» **Material provided**:
________________________
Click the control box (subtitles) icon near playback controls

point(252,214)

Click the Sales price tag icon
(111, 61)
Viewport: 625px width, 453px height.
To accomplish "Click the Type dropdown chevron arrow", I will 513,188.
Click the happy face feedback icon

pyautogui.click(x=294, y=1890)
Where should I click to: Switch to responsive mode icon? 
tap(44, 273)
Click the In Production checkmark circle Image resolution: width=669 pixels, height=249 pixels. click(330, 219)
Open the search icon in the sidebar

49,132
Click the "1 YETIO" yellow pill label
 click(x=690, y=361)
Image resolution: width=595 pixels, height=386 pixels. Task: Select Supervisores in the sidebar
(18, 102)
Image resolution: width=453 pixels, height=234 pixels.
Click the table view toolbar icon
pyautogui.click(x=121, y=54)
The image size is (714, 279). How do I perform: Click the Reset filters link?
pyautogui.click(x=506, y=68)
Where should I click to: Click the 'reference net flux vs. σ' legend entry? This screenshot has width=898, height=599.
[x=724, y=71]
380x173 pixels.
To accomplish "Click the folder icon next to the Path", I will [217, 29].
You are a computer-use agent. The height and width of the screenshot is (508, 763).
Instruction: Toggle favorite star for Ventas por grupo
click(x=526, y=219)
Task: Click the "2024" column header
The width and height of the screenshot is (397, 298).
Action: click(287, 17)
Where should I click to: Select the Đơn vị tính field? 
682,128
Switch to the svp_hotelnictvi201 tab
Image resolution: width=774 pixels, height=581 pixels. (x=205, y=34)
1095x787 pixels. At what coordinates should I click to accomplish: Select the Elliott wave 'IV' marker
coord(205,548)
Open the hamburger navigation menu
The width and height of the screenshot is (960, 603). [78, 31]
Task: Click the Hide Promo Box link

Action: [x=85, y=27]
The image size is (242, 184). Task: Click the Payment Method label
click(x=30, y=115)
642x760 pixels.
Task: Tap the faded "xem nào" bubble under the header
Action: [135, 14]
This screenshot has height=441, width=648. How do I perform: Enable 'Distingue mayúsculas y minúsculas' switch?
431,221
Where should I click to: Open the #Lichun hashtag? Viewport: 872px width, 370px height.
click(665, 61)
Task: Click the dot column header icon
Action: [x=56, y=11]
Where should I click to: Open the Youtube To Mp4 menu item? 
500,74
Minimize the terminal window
________________________
» **What is asked**: Put the lines above into a JSON list of strings, one string per line, leaving out the blank lines.

» **Task response**:
[
  "Click the control box (subtitles) icon near playback controls",
  "point(252,214)",
  "Click the Sales price tag icon",
  "(111, 61)",
  "Viewport: 625px width, 453px height.",
  "To accomplish \"Click the Type dropdown chevron arrow\", I will 513,188.",
  "Click the happy face feedback icon",
  "pyautogui.click(x=294, y=1890)",
  "Where should I click to: Switch to responsive mode icon? ",
  "tap(44, 273)",
  "Click the In Production checkmark circle Image resolution: width=669 pixels, height=249 pixels. click(330, 219)",
  "Open the search icon in the sidebar",
  "49,132",
  "Click the \"1 YETIO\" yellow pill label",
  " click(x=690, y=361)",
  "Image resolution: width=595 pixels, height=386 pixels. Task: Select Supervisores in the sidebar",
  "(18, 102)",
  "Image resolution: width=453 pixels, height=234 pixels.",
  "Click the table view toolbar icon",
  "pyautogui.click(x=121, y=54)",
  "The image size is (714, 279). How do I perform: Click the Reset filters link?",
  "pyautogui.click(x=506, y=68)",
  "Where should I click to: Click the 'reference net flux vs. σ' legend entry? This screenshot has width=898, height=599.",
  "[x=724, y=71]",
  "380x173 pixels.",
  "To accomplish \"Click the folder icon next to the Path\", I will [217, 29].",
  "You are a computer-use agent. The height and width of the screenshot is (508, 763).",
  "Instruction: Toggle favorite star for Ventas por grupo",
  "click(x=526, y=219)",
  "Task: Click the \"2024\" column header",
  "The width and height of the screenshot is (397, 298).",
  "Action: click(287, 17)",
  "Where should I click to: Select the Đơn vị tính field? ",
  "682,128",
  "Switch to the svp_hotelnictvi201 tab",
  "Image resolution: width=774 pixels, height=581 pixels. (x=205, y=34)",
  "1095x787 pixels. At what coordinates should I click to accomplish: Select the Elliott wave 'IV' marker",
  "coord(205,548)",
  "Open the hamburger navigation menu",
  "The width and height of the screenshot is (960, 603). [78, 31]",
  "Task: Click the Hide Promo Box link",
  "Action: [x=85, y=27]",
  "The image size is (242, 184). Task: Click the Payment Method label",
  "click(x=30, y=115)",
  "642x760 pixels.",
  "Task: Tap the faded \"xem nào\" bubble under the header",
  "Action: [135, 14]",
  "This screenshot has height=441, width=648. How do I perform: Enable 'Distingue mayúsculas y minúsculas' switch?",
  "431,221",
  "Where should I click to: Open the #Lichun hashtag? Viewport: 872px width, 370px height.",
  "click(665, 61)",
  "Task: Click the dot column header icon",
  "Action: [x=56, y=11]",
  "Where should I click to: Open the Youtube To Mp4 menu item? ",
  "500,74",
  "Minimize the terminal window"
]